Foundry initiiert Hashrate-Vote
Foundry Digital gibt seinen Mining-Kunden die Entscheidungshoheit, ob der Pool BIP-110 signalisieren soll. Miner stimmen mit ihrer Hashrate; Accounts, die nicht voten, gelten als "No". Der Pool signalisiert gemäß der mehrheitsgewichteten Hashrate während des Signaling-Zeitraums und steht standardmäßig auf "No", bis "Yes" über 51 % liegt.
Was BIP-110 vorsieht
Der Vorschlag "reduced data temporary soft fork" würde die meisten neuen Outputs auf 34 Bytes begrenzen, ein 83-Byte-Limit für OP_RETURN wiederherstellen und Daten-Pushes über 256 Bytes ablehnen. Befürworter sehen darin eine Maßnahme gegen nicht-monetäre Daten und Blockchain-Spam, Kritiker warnen vor einer politischen Richtungsentscheidung als Consensus-Change und möglichen Ungültigmachungen gebührenbezahlter Transaktionen.

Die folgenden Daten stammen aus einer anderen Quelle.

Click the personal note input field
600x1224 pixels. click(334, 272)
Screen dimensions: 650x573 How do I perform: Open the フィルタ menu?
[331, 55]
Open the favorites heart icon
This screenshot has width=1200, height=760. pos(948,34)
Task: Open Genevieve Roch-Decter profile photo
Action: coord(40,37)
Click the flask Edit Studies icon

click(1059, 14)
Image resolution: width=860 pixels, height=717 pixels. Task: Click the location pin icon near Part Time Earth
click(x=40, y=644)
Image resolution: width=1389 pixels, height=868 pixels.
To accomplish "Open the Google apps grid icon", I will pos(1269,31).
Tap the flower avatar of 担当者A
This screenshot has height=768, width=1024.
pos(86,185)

Bedeutung für das Bitcoin-Netz
Das Voting basiert auf der durchschnittlichen 10-Tage-Hashrate pro Account (6.–15. Juli) und das Signaling-Fenster läuft voraussichtlich bis Anfang August; Foundry kontrolliert dabei rund ein Drittel der Netz-Hashrate. Dadurch könnte die Abstimmung das Upgrade entscheidend beeinflussen und die Debatte über On-Chain-Daten, Gebühren und die Rolle von OP_RETURN neu entfachen.